What is more disturbing is what the SPLC's opponents call a link to deadly violence against Christians and conservatives.
On August 15, 2012, Floyd Lee Corkins stormed into the FRC's Washington offices intending to kill. He wounded the building manager before he was stopped. A bullet hole was left in a console in the lobby as a reminder.
After his arrest, Corkins told the FBI he used the SPLC's material to target the FRC's Washington offices. On an FBI video of his interrogation, Corkins says, "Southern Poverty Law lists anti-gay groups. I found them online, did a little bit of research, went to the website, stuff like that."
FRC's Petition: Congress Should Investigate the SPLC
The FRC now has a petition on its website asking the Select Subcommittee on the Weaponization of the Federal Government to investigate the SPLC and how an honest review of the organization's activities and anti-conservative bias will show that federal agencies should cut all ties with the group.

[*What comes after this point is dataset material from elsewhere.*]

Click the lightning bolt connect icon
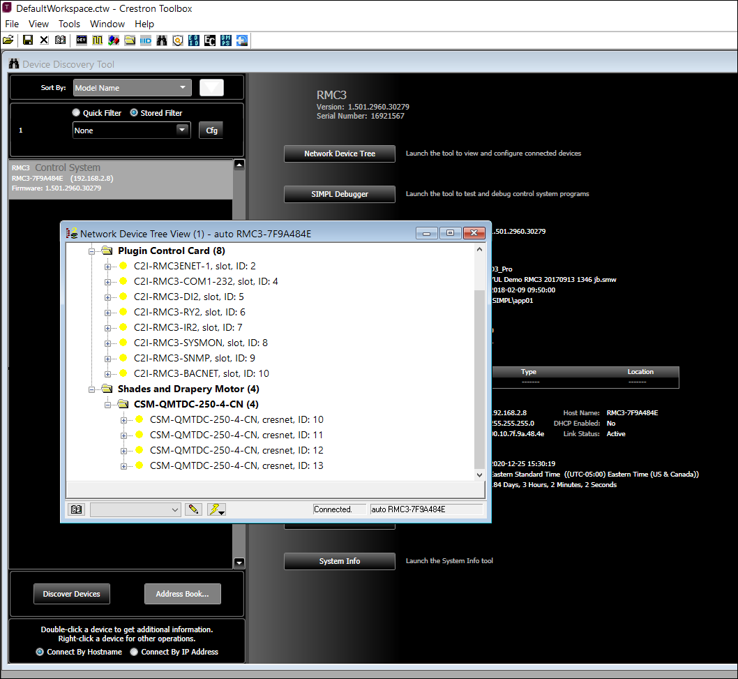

In its petition, the FRC points to several reasons why an investigation into the SPLC is warranted. This includes the March 5, 2023, attack on the Atlanta Public Safety Training Center in which an SPLC staff attorney was arrested and charged with domestic terrorism along with 22 other assailants.
"An employee at the SPLC was arrested while acting — and identifying — as a legal observer on behalf of the National Lawyers Guild (NLG). The employee is an experienced legal observer, and their arrest is not evidence of any crime, but of heavy-handed law enforcement intervention against protesters," the SPLC said in a statement made at the time.

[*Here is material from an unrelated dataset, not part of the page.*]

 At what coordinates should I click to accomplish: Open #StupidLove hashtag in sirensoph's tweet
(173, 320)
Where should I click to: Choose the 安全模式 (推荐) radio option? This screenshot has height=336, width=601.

The Washington Times reports Thomas Webb Jurgens was released on a $5,000 consent bond on March 6, while the other 22 suspects were held without bond.
In a statement following Jurgens's release, SPLC President and CEO Margaret Huang said, "Tom was performing a public service, documenting potential violations of protesters' rights. We are outraged that police officers present at the protest refused to acknowledge Tom's role as a legal observer and instead chose to arrest him. We are confident that the evidence will demonstrate he was a peaceful legal observer."

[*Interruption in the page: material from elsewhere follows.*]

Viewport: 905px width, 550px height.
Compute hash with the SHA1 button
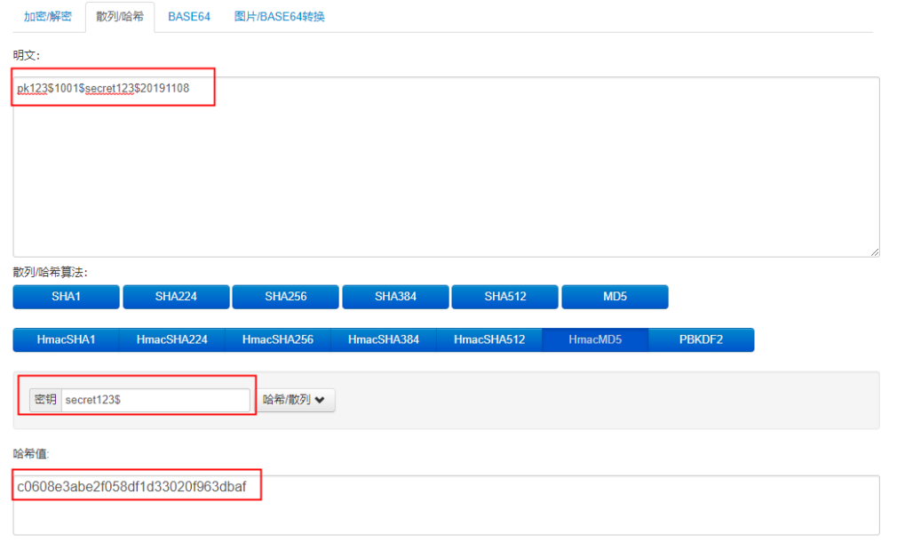66,297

The Florida Bar stated to Fox News in March that it was investigating Jurgens, but would not provide further comment.
Jurgens is licensed to practice law in at least Florida and Georgia, according to the outlet.
Mainstream Media Silent on Judge's Ruling Against the SPLC
Meanwhile, in a federal judge's ruling at the end of March, the Dustin Inman Society, a pro-immigration enforcement group that the SPLC brands an "anti-immigrant hate group," became the first SPLC-accused "hate group" to succeed in making it to discovery in a defamation lawsuit directly challenging the SPLC on its "hate group" accusation, according to The Daily Signal.
Many organizations, including Liberty Counsel and D. James Kennedy Ministries, have been unable to reach this point, even though D. James Kennedy Ministries appealed all the way to the Supreme Court.
The mainstream media has so far been silent on the story.
D.A. King, founder of the Dustin Inman Society told The Daily Signal, "a New York Times reporter contacted me almost two weeks after the motion to dismiss was denied and was rather adamant that the denial was a 'front-page story.'" Then the reporter said "he would hold off approaching his editors" until another legal move took place.
"It was confusing to me. Is the SPLC finally losing on a motion to dismiss a lawsuit against their false and malicious smears not news?" he asked.
The Dustin Inman Society claims it has struggled to raise money after the "hate group" smear, according to The Signal. It is seeking donations to help in its legal fight with the SPLC.
On the other side, the SPLC reports it presently has a huge endowment of $731.9 million.
CBN News reached out to the SPLC for comment. We'll post it here if we hear back.